[Screen element location records]
== == ==

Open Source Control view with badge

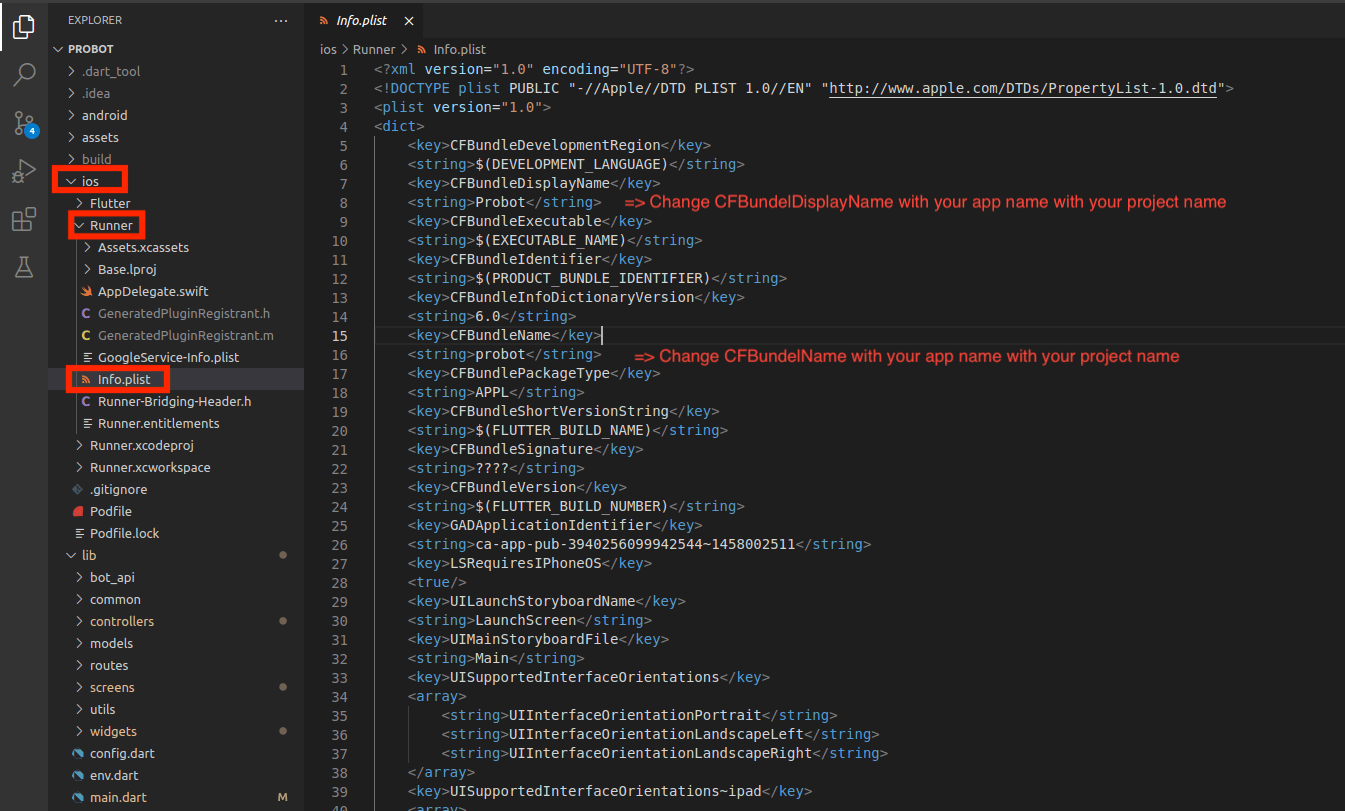tap(24, 123)
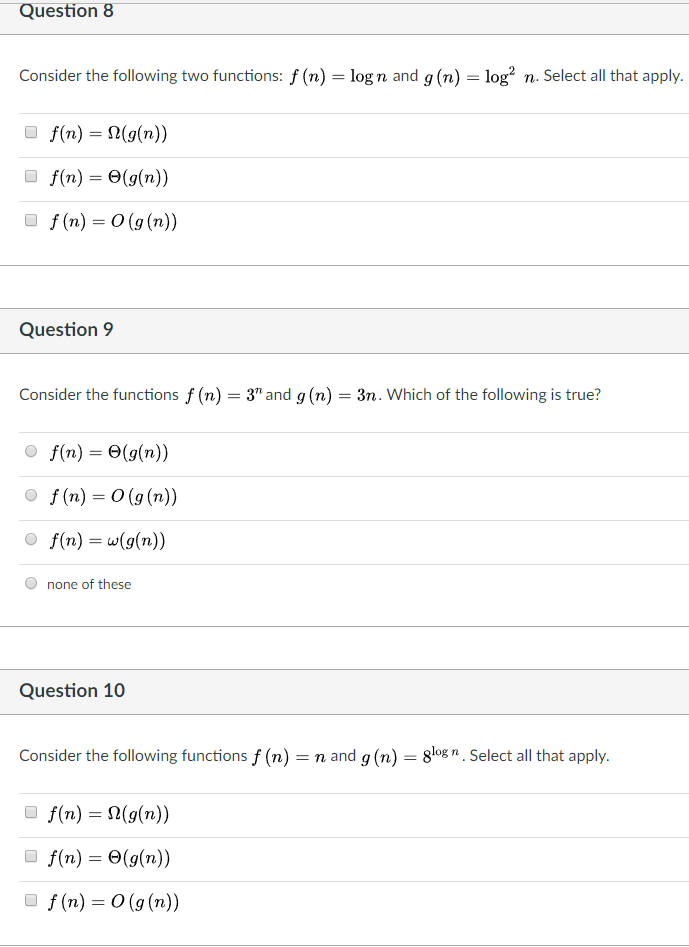Check f(n) = O(g(n)) in Question 10
This screenshot has height=947, width=689.
pyautogui.click(x=30, y=900)
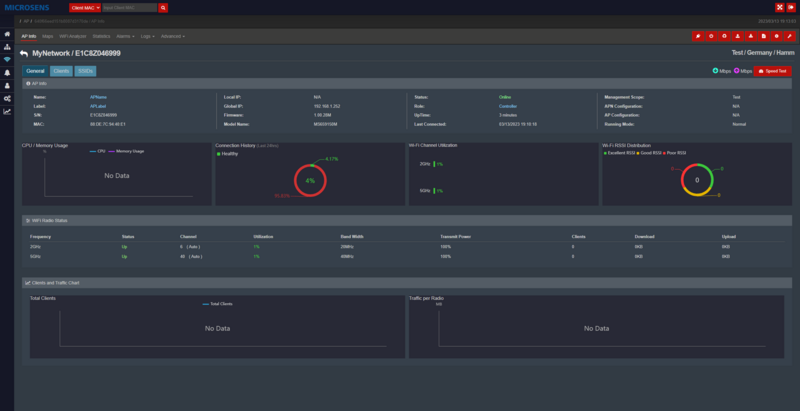Click the APName link
Screen dimensions: 800x411
coord(98,97)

== == ==

Short problem
Return every line of the material that contains the string "Source".

Final answer
Open Source Control view with badge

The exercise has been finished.